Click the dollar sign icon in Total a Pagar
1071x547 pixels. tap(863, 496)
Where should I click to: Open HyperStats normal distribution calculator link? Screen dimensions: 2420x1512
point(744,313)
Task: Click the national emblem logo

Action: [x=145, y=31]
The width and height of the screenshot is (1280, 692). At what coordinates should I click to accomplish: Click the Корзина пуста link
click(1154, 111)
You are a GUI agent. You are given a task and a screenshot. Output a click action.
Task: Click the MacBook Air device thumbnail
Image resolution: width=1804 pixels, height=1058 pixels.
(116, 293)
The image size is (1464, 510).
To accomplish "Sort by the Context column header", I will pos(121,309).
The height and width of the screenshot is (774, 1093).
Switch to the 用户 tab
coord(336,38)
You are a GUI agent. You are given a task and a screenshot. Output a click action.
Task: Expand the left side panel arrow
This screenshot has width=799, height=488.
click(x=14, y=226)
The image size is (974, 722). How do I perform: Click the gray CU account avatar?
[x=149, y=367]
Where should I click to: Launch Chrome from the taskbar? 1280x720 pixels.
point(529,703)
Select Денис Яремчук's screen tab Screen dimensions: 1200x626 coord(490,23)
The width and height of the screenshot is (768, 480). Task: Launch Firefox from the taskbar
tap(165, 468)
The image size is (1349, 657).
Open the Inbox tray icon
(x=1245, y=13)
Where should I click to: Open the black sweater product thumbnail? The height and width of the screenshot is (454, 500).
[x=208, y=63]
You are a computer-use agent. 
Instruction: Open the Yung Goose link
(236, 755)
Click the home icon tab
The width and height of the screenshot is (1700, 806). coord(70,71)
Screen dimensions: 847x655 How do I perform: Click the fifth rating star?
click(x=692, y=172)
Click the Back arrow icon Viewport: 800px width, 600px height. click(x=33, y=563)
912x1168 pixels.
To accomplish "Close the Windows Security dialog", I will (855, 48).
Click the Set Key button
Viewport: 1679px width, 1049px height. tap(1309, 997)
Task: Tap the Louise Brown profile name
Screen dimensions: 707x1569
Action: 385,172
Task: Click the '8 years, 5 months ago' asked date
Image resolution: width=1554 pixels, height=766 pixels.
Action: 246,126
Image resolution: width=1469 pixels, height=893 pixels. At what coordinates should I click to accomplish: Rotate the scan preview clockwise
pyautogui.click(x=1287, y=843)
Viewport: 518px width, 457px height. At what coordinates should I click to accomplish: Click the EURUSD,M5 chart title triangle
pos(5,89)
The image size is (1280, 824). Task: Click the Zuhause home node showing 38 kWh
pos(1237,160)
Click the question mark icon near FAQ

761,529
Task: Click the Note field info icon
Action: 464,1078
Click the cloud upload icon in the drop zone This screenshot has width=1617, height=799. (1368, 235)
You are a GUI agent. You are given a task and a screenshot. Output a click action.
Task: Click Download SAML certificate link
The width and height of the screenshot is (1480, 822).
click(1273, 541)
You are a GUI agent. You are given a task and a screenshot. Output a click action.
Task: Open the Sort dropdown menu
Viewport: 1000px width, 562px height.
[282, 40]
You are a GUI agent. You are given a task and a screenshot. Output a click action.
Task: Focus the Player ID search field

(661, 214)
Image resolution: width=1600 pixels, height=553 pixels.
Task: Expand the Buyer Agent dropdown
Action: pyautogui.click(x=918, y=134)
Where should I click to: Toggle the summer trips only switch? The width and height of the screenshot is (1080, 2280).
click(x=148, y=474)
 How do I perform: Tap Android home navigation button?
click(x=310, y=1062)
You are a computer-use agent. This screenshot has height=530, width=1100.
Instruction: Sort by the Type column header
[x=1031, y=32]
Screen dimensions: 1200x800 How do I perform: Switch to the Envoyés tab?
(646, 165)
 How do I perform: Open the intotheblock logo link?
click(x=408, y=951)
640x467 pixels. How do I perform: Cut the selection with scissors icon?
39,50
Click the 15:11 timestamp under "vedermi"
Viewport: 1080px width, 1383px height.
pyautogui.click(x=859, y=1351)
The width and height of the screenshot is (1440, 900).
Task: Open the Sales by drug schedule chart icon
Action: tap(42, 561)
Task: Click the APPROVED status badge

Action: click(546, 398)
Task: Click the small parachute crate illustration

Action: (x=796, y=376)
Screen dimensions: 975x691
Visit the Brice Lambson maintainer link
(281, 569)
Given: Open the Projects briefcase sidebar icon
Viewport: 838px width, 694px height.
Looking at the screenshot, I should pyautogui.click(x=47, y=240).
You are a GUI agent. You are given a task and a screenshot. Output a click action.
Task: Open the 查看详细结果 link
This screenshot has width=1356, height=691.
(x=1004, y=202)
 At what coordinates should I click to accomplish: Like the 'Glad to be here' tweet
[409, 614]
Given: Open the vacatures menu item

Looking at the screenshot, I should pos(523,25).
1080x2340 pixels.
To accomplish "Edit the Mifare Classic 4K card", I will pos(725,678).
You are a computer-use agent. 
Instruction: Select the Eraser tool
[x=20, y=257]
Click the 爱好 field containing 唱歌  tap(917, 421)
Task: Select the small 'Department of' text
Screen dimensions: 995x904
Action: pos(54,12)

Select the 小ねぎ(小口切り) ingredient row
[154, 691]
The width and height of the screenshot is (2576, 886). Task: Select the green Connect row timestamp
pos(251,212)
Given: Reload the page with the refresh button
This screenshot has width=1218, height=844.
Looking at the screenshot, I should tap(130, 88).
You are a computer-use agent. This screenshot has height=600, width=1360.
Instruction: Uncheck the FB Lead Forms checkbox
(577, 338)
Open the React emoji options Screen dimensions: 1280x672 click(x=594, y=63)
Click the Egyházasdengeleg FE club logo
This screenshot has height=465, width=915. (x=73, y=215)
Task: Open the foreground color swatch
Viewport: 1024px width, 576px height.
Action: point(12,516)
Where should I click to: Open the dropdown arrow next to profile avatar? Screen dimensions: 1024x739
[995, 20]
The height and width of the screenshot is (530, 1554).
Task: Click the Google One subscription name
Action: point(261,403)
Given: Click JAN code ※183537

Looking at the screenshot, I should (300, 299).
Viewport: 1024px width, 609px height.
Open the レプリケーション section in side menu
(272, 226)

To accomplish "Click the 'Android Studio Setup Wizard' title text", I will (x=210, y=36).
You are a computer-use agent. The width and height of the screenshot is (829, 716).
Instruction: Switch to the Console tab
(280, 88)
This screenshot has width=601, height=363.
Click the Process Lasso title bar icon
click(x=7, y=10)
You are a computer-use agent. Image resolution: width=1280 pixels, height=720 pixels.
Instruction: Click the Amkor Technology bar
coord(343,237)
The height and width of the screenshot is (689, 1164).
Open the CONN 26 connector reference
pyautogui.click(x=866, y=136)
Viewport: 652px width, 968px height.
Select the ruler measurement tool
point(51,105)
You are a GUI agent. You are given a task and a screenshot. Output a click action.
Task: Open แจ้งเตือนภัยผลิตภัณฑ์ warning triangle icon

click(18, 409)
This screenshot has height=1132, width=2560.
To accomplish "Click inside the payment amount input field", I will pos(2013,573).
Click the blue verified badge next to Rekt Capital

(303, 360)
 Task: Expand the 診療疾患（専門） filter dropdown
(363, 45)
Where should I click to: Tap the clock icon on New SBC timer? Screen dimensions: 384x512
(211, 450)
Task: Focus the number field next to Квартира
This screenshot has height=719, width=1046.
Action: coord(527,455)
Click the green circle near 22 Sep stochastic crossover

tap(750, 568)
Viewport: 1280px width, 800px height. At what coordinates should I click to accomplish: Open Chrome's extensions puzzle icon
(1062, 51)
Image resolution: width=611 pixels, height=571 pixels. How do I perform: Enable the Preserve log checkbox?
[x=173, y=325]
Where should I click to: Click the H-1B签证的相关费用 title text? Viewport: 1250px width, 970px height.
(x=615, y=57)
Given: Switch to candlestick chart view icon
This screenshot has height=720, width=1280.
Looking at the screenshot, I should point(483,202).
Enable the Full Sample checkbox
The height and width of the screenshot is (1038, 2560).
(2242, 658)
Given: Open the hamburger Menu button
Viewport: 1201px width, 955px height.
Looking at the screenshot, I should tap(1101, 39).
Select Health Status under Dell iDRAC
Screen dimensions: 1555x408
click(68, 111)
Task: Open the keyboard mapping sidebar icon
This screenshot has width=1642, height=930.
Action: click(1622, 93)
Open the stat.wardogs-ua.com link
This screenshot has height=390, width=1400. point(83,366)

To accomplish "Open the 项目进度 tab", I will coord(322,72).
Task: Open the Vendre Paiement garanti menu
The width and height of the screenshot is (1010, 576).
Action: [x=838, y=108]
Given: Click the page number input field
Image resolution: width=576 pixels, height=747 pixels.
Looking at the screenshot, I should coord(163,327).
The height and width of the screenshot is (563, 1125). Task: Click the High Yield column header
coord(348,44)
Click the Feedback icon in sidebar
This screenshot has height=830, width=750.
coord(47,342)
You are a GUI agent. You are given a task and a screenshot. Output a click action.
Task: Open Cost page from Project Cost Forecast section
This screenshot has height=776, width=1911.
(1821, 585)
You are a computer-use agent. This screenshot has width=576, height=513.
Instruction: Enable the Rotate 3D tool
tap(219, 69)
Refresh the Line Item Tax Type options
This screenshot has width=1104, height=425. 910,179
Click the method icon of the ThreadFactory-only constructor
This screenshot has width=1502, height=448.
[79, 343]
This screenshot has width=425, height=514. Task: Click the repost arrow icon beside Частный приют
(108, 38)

=== WHAT THE TASK REQUIRES ===
Return every line of the records in which the word "number" is found.

=== PROBLEM SOLUTION ===
Task: Focus the number field next to Квартира
Given: Click the page number input field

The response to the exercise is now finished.